Riesgos móviles: el peligro de lo que no construiste ni aprobaste



En un mundo donde las aplicaciones móviles se han convertido en la principal puerta de entrada para clientes y empleados, el verdadero riesgo no siempre se encuentra en lo que desarrollamos internamente. Con frecuencia, la mayor vulnerabilidad surge de software que nuestra organización no creó, no aprobó y, a veces, ni siquiera conocía que existía. Este desalineamiento entre lo que está autorizado y lo que se ejecuta en nuestros dispositivos y sistemas internos puede convertirse en una brecha silenciosa, pero devastadora.

La proliferación de proveedores externos, herramientas de terceros y bibliotecas de código abierto facilita la construcción de soluciones ágiles. Sin embargo, cada componente añadido fuera del control directo de la organización introduce una capa adicional de riesgo: vulnerabilidades conocidas, dependencias desactualizadas, configuraciones predeterminadas inseguras y prácticas de seguridad inconsistentes. Cuando estos elementos pasan desapercibidos, la organización queda expuesta a incidentes que pueden traducirse en pérdidas financieras, dañar la reputación y erosionar la confianza de clientes y socios.

Para gestionar este panorama, es imprescindible adoptar un enfoque de seguridad basado en el conocimiento y la visibilidad. Esto implica tres ejes estratégicos:

1) Inventario y clasificación: mantener un registro actualizado de todas las aplicaciones móviles y sus componentes, incluidos los elementos de software de terceros. Clasificar el riesgo por uso, datos manejados y criticidad operacional para priorizar acciones.

2) Gobernanza y aprobación: establecer políticas claras sobre la adquisición, implementación y actualización de cualquier componente software. Implementar procesos de revisión de seguridad antes de la incorporación, con controles que obliguen a evaluar vulnerabilidades, licencias y compatibilidad.

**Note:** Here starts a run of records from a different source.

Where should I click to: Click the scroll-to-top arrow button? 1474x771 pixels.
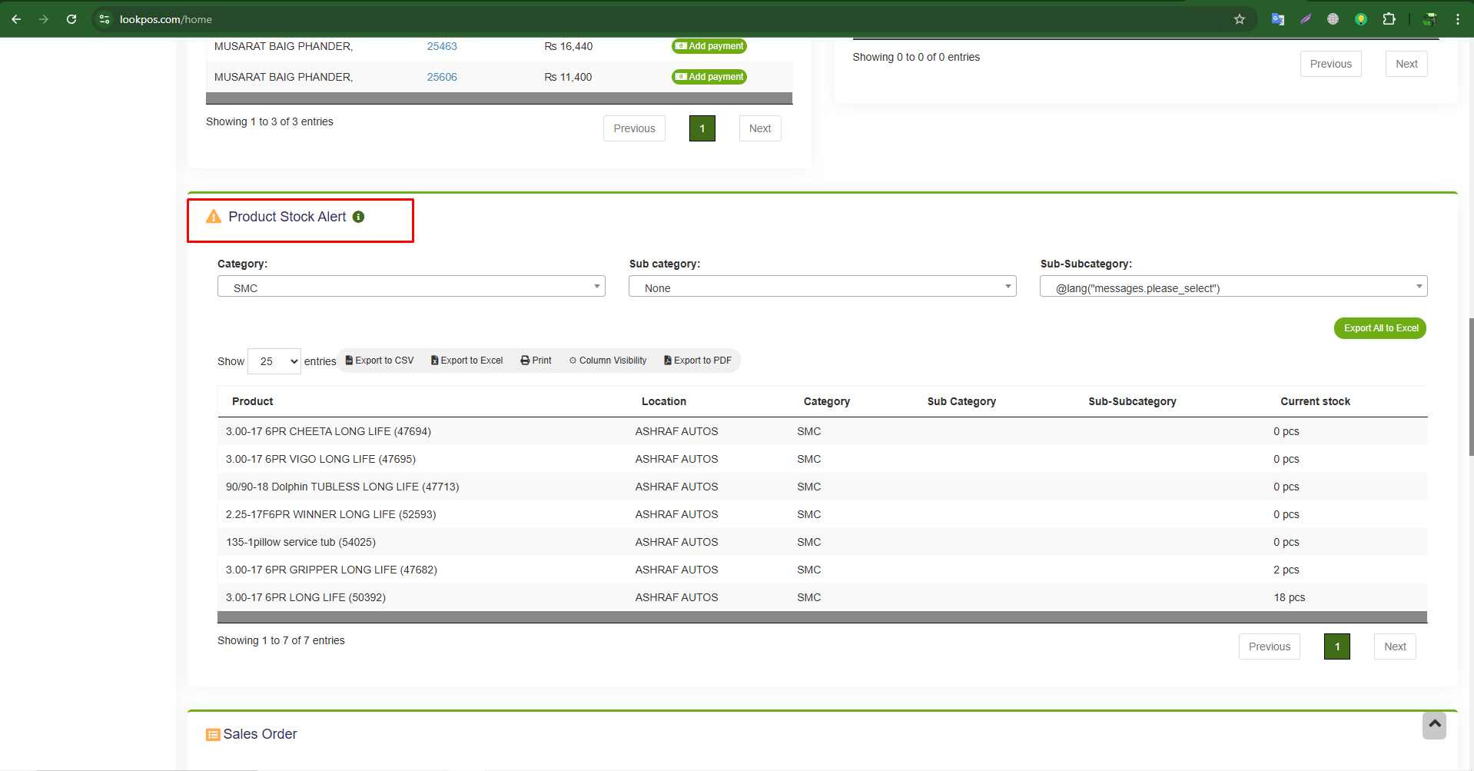[1434, 725]
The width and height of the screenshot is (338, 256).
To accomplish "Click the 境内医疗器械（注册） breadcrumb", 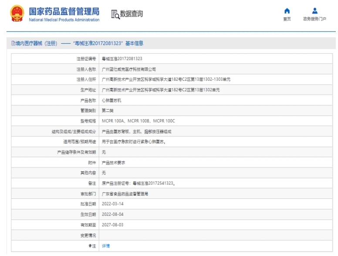I will coord(36,43).
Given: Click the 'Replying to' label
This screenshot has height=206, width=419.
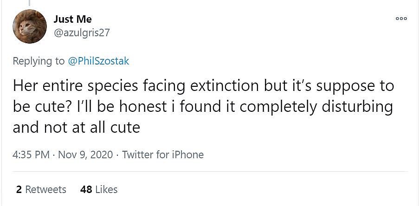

3) Supervisión continua: incorporar monitoreo dinámico y pruebas de seguridad continuas en el ciclo de vida de las aplicaciones. Esto incluye escaneos de vulnerabilidades, gestión de parches y mecanismos de detección de comportamientos anómalos que podrían indicar componentes no autorizados funcionando en el entorno.

La realidad es que no basta con verificar lo que se desarrolla internamente. Las organizaciones deben asumir una responsabilidad proactiva para identificar y mitigar riesgos asociados con software de terceros, bibliotecas y servicios integrados en el ecosistema móvil. La postura adecuada no es evitar el riesgo externo por completo, sino gestionarlo de manera intencional y transparente.

En la práctica, este enfoque requiere cultura de seguridad, herramientas adecuadas y procesos bien definidos. Equipos de tecnología, seguridad y cumplimiento deben trabajar de la mano para crear un mapa claro de dependencias, establecer umbrales de riesgo aceptables y definir respuestas rápidas ante hallazgos. La inversión en visibilidad y gobernanza puede marcar la diferencia entre una app confiable y una brecha que comprometa datos sensibles.

En resumen, la mayor amenaza para la seguridad móvil no siempre reside en lo que hacemos internamente, sino en lo que no vemos: software no construido, no aprobado y, a veces, desconocido. Reconocer y enfrentar este hecho es el primer paso para construir una estrategia de movilidad verdaderamente segura, resiliente y capaz de sostener la confianza en un entorno digital en constante evolución.